*BRIEF 1*:
According to the review of "Communism for Kids," who chose the English version of the book's title?
*BRIEF 2*:
Extend the review of "Communism for Kids" from the point where it stops.

“This Tale Is About You!”: On Bini Adamczak’s “Communism for Kids”

By Ross WolfeJune 27, 2017

“This Tale Is About You!”: On Bini Adamczak’s “Communism for Kids”

Communism for Kids by Bini Adamczak

BINI ADAMCZAK’S Communism for Kids isn’t just for kids. The book is meant for readers of all ages, but its style is deliberately naïve. Adamczak addresses everyone as children in order to awaken their childlike sense of imagination and ability to dream. She reminds them that the world has not always been this way, and need not stay as it is. Adopting the language of make-believe, Adamczak introduces the problem posed by capitalism so those still young at heart might arrive at a solution. “[G]enuine fairy tales,” the Marxist critic Siegfried Kracauer maintained during the Weimar years, “are not stories about miracles but rather announcements of the miraculous advent of justice.”

Part of the confusion about the book’s intended readership is due to the English version of its title, which was chosen by MIT for promotional purposes. First published back in 2004 as Kommunismus, the book was split into halves of around 35 pages each. While the first half unfolds in a fairly standard manner — with chapters dedicated to work, capitalist crises, the market, and primitive accumulation — the second half proceeds by trial and error. Having established the issues at stake, Adamczak guides readers through a series of attempts to answer Chernyshevsky’s and Lenin’s perennial question, “What is to be done?” Kommunismus, Adamczak’s debut, proved a surprise success. Unrast Verlag reissued it 10 years later, along with a 30-page epilogue added by the author. Adamczak uses this afterword, more essayistic in tone than the original text, to sketch a few subtler theoretical points.

*DATA SEGMENT*:
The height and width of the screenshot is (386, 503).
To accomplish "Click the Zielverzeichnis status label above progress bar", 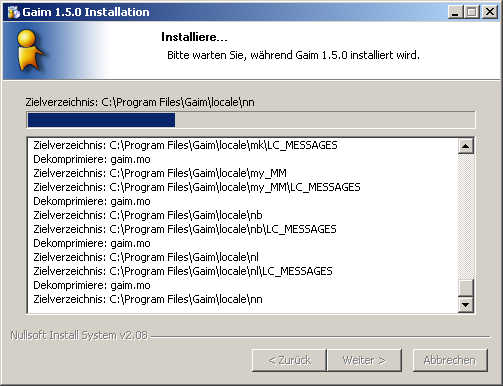I will pyautogui.click(x=140, y=102).
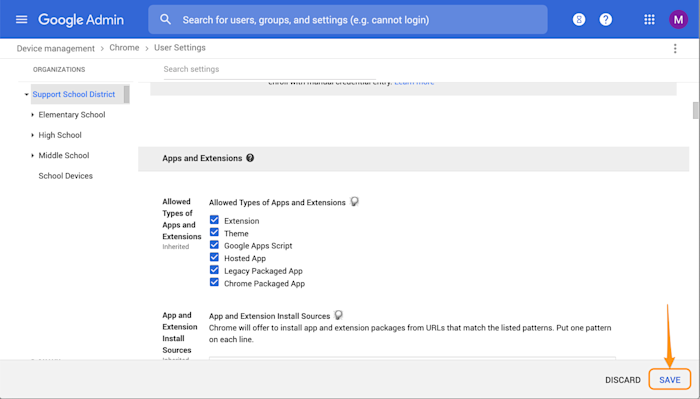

*TASK RESPONSE 1*:
MIT chose it, for promotional purposes.

*TASK RESPONSE 2*:
Communism for Kids is a translation of the updated 2014 rerelease. Jacob Blumenfeld and Sophie Lewis have rendered a great service by making it accessible to Anglophone audiences. Reception of the book thus far, however, has been frantic, to say the least. Elizabeth Harrington of The Washington Free Beacon accuses The MIT Press of trying to corrupt the youth “with a new book that teaches children the tenets of Karl Marx with fairy tales.” Breitbart’s Colin Madine, meanwhile, laments that “[Marxists] haven’t yet figured out that their ideology leads to nothing but ruin.” But there’s hope. If Glenn Beck inadvertently gave The Coming Insurrection “the best […] review it will ever receive” a decade ago, then perhaps Alex Jones’s insane rant about Satanism, British intelligence, and commie indoctrination will do the same for this book. Liberal outlets are hardly better, with Ron Capshaw sarcastically commenting in The Daily Beast that “[a] Berlin-based author and MIT have published a kid’s book making the case for Communism using fairy tales — minus all the mass murder, of course.”

One wonders if any of these reviewers actually read Communism for Kids before passing judgment, or even bothered to thumb through it. If they had, they would know that Adamczak rejects calls to “leap over the barrier between generations by seeking immediate, untainted access to Karl Marx’s original manuscripts.” She doesn’t flinch before the troublesome image of the past, not simply disavowing the failed revolutions of the last two centuries, no matter the stigma, but forcefully criticizing “those who coyly refuse to take responsibility for the legacy of Stalinism and its victims […]” Gestern Morgen, her 2007 study of Soviet history, deals precisely with this theme. Moreover, she refuses to romanticize precapitalist forms of life: “People suffered a lot before [capitalism], too, although for different reasons.”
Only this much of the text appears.